__Task goal__
Hand back all of the records exactly as they read.

........

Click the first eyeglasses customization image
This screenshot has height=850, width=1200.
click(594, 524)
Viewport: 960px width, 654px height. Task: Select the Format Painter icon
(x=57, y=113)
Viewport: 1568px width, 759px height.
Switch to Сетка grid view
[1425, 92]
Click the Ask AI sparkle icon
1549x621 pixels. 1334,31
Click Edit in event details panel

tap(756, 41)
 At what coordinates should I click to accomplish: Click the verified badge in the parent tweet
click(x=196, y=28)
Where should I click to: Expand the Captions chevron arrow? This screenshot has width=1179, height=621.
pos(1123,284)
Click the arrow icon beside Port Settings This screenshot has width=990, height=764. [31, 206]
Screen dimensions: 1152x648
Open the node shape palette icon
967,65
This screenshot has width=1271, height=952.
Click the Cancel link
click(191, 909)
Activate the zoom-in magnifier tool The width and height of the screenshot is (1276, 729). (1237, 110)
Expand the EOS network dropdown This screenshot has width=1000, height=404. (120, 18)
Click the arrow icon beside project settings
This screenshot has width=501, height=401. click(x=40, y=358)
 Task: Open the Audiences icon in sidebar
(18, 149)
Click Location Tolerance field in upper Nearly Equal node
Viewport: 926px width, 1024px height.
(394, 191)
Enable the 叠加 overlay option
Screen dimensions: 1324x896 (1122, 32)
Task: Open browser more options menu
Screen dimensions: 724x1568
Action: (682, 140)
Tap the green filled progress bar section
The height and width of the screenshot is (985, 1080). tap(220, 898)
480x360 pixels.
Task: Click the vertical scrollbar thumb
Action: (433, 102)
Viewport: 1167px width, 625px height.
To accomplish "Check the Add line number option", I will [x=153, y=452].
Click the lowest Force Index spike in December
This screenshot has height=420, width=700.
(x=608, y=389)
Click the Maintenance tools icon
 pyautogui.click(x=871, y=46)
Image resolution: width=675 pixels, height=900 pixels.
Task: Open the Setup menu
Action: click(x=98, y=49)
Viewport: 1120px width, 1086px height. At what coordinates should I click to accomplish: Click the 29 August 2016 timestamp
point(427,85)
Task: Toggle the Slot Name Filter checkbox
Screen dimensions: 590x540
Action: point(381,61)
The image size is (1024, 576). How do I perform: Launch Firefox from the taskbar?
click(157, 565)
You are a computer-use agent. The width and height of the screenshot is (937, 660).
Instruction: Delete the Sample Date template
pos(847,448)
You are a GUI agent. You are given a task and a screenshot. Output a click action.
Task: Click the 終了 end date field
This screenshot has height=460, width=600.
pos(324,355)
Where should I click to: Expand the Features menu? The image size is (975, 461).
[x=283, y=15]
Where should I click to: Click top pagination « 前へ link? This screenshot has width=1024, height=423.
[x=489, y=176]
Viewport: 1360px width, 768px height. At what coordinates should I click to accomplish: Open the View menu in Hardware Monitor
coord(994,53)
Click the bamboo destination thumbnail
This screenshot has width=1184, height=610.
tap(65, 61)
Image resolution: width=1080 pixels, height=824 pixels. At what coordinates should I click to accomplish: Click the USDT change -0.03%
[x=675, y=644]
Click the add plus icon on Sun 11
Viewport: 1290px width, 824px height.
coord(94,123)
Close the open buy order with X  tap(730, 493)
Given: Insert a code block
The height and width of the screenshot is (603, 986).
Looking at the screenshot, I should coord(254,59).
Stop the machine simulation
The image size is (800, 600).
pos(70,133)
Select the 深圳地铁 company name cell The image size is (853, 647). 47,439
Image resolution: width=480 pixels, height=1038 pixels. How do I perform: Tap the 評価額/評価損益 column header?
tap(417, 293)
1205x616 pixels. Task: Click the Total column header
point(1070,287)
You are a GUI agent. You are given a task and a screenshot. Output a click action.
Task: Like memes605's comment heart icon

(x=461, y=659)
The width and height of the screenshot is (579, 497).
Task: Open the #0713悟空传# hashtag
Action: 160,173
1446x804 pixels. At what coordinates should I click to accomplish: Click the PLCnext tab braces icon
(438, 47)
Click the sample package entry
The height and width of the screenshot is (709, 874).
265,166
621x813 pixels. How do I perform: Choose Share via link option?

........

__The answer__
Click the first eyeglasses customization image
This screenshot has height=850, width=1200.
click(594, 524)
Viewport: 960px width, 654px height. Task: Select the Format Painter icon
(x=57, y=113)
Viewport: 1568px width, 759px height.
Switch to Сетка grid view
[1425, 92]
Click the Ask AI sparkle icon
1549x621 pixels. 1334,31
Click Edit in event details panel

tap(756, 41)
 At what coordinates should I click to accomplish: Click the verified badge in the parent tweet
click(x=196, y=28)
Where should I click to: Expand the Captions chevron arrow? This screenshot has width=1179, height=621.
pos(1123,284)
Click the arrow icon beside Port Settings This screenshot has width=990, height=764. [31, 206]
Screen dimensions: 1152x648
Open the node shape palette icon
967,65
This screenshot has width=1271, height=952.
Click the Cancel link
click(191, 909)
Activate the zoom-in magnifier tool The width and height of the screenshot is (1276, 729). (1237, 110)
Expand the EOS network dropdown This screenshot has width=1000, height=404. (120, 18)
Click the arrow icon beside project settings
This screenshot has width=501, height=401. click(x=40, y=358)
 Task: Open the Audiences icon in sidebar
(18, 149)
Click Location Tolerance field in upper Nearly Equal node
Viewport: 926px width, 1024px height.
(394, 191)
Enable the 叠加 overlay option
Screen dimensions: 1324x896 (1122, 32)
Task: Open browser more options menu
Screen dimensions: 724x1568
Action: (682, 140)
Tap the green filled progress bar section
The height and width of the screenshot is (985, 1080). tap(220, 898)
480x360 pixels.
Task: Click the vertical scrollbar thumb
Action: (433, 102)
Viewport: 1167px width, 625px height.
To accomplish "Check the Add line number option", I will [x=153, y=452].
Click the lowest Force Index spike in December
This screenshot has height=420, width=700.
(x=608, y=389)
Click the Maintenance tools icon
 pyautogui.click(x=871, y=46)
Image resolution: width=675 pixels, height=900 pixels.
Task: Open the Setup menu
Action: click(x=98, y=49)
Viewport: 1120px width, 1086px height. At what coordinates should I click to accomplish: Click the 29 August 2016 timestamp
point(427,85)
Task: Toggle the Slot Name Filter checkbox
Screen dimensions: 590x540
Action: point(381,61)
The image size is (1024, 576). How do I perform: Launch Firefox from the taskbar?
click(157, 565)
You are a computer-use agent. The width and height of the screenshot is (937, 660).
Instruction: Delete the Sample Date template
pos(847,448)
You are a GUI agent. You are given a task and a screenshot. Output a click action.
Task: Click the 終了 end date field
This screenshot has height=460, width=600.
pos(324,355)
Where should I click to: Expand the Features menu? The image size is (975, 461).
[x=283, y=15]
Where should I click to: Click top pagination « 前へ link? This screenshot has width=1024, height=423.
[x=489, y=176]
Viewport: 1360px width, 768px height. At what coordinates should I click to accomplish: Open the View menu in Hardware Monitor
coord(994,53)
Click the bamboo destination thumbnail
This screenshot has width=1184, height=610.
tap(65, 61)
Image resolution: width=1080 pixels, height=824 pixels. At what coordinates should I click to accomplish: Click the USDT change -0.03%
[x=675, y=644]
Click the add plus icon on Sun 11
Viewport: 1290px width, 824px height.
coord(94,123)
Close the open buy order with X  tap(730, 493)
Given: Insert a code block
The height and width of the screenshot is (603, 986).
Looking at the screenshot, I should coord(254,59).
Stop the machine simulation
The image size is (800, 600).
pos(70,133)
Select the 深圳地铁 company name cell The image size is (853, 647). 47,439
Image resolution: width=480 pixels, height=1038 pixels. How do I perform: Tap the 評価額/評価損益 column header?
tap(417, 293)
1205x616 pixels. Task: Click the Total column header
point(1070,287)
You are a GUI agent. You are given a task and a screenshot. Output a click action.
Task: Like memes605's comment heart icon

(x=461, y=659)
The width and height of the screenshot is (579, 497).
Task: Open the #0713悟空传# hashtag
Action: 160,173
1446x804 pixels. At what coordinates should I click to accomplish: Click the PLCnext tab braces icon
(438, 47)
Click the sample package entry
The height and width of the screenshot is (709, 874).
265,166
621x813 pixels. How do I perform: Choose Share via link option?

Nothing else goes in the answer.